Let’s Talk Mother’s Day

Mother’s Day 2022 came and went. Spoiler alert, we survived another year! The Monday after Mother’s Day kind of feels like surviving the 24-hour Purge. You open your doors, get back on your phone, take a deep breath and you resume normal life. But if I am being honest, this year was the first year in a number of years that I did not feel like I gave this annual holiday so much power. How you may ask…

A couple days before I saw an amazing and simple graphic on Instagram from Resolve.org which said, “you are not defined by a day.” Immediately (after reposting) I saved that graphic and had a sense of peace about it. Now I recognize that this may not be everyone’s experience or sentiment, but once again, I can only speak from my POV. But let’s go back a few years because it has not always been pretty.

I feel like for the last four or five years I have struggled to find peace leading into Mother’s Day weekend. It’s interesting the way I transitioned from only thinking of my Mom and her celebration every year to wanting to experience that. All of a sudden I wanted the “bump” picture to post, and the cheesy cards, homemade gifts, and brunch in bed that is barely edible from my kid. But one year it just clicked and then hit me all at the same time and I was sad. Sad mixed with a little mad, mixed with depression kind of shaped the first couple years after our infertility diagnosis. It’s kind of a blur now but some very hard emotions still linger in my brain from that time. I felt hopeless, like I would never get those “Happy First Mother’s Day” messages? I watched so many couples and women I knew year after year join that club that I so desperately wanted to be a part of. And with each passing year it just began to feel cruel. Everything you see turns into flowers and pastels.. store after store, ad after ad, even my beloved Lifetime Movie Network turns all mommy everything for the month of May.. yes the whole damn month.
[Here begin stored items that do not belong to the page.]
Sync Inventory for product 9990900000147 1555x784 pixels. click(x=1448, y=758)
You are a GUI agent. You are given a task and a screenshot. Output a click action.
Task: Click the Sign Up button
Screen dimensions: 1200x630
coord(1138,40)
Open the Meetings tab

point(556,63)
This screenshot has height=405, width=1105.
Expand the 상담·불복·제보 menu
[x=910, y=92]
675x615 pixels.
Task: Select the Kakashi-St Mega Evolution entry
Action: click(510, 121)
Now as you may recall, I am a bonus mom to two wonderful girls through my husband. And while I am loving each year to see more recognition and acknowledgement on this day for all forms of motherhood, it’s still not the same (for me). I had to accept that my version of bonus parenting was different from others and that day is not something I will really every share with the girls, and that’s fine. But it makes me so much more desperate to experience that moment with my child. But shoutout to all of the bonus mom’s, you all are AMAZING!

So yes, the first couple years were a mess really. I did my best to put on a good face for the day but knew in my head and my heart that I was on the struggle bus and all I wanted to do was hide in my bed and take cover for the entire weekend. You know what else is “fun”… when people assume you may be a mom as you checkout at the store and wish you a Happy Mother’s Day. The level of assumption! I have definitely drop kicked a few people in my mind over the years, but only in my mind because I love my freedom.

Here’s the thing… I knew then and I know now more than ever how blessed I am to still have my Mom earth side. That is all the reason to be able to celebrate and be happy on this day, right? Well yes. And I dealt with feeling guilty every year that I was sad for me but happy to have her. But I now know that emotions and feeling can compete in your mind and still reside there at the same time. I was able to be sad and blessed, happy and depressed, lucky and unlucky. All of this was true. But it was still hard. But by year three, I used all the strength I had and I put all the focus on my mom and all the amazing moms in our lives to make it a great day. It took prep work, but I did it. That was another thing I had to realize over these last few years, that I needed to take honest stock of my emotional state and prepare myself for certain moments. Whether it’s Mother’s Day or a baby shower, the prep work has been essential in my way to show up (when I choose) and enjoy what matters most. It has not failed me yet (thank you baby Jesus!). So, how do I prep? I intentionally pray specifically over the event or occasion, go to my journal, meditate, and try to even get a quick upbeat workout in. Think of it like prepping for the big game. You got to get your mind right to be emotionally and physically ready.

Last year I journaled, wrote a letter to the future mom I pray to be, and again focused on the fact that my husband and I still have our mom’s in our lives. This year, I was at peace like I mentioned in the beginning. I knew I was going to have a full weekend away from home and with loved ones and I got to mother my amazing niece while seeing great moms in my family. It was a good weekend and the first year where sadness did not overcome me. Am I saying I will never be sad another Mother’s Day as we continue on this unknown path? HELL NO. But I am going to take the small wins as they come and this year was just that.

I read another great post this weekend talking about “Mothering” which is just truly the act of caring for a child or another. Anyone can be a mother figure, that is not something that is gifted only to those who give birth or are related by blood. That is the beauty in it.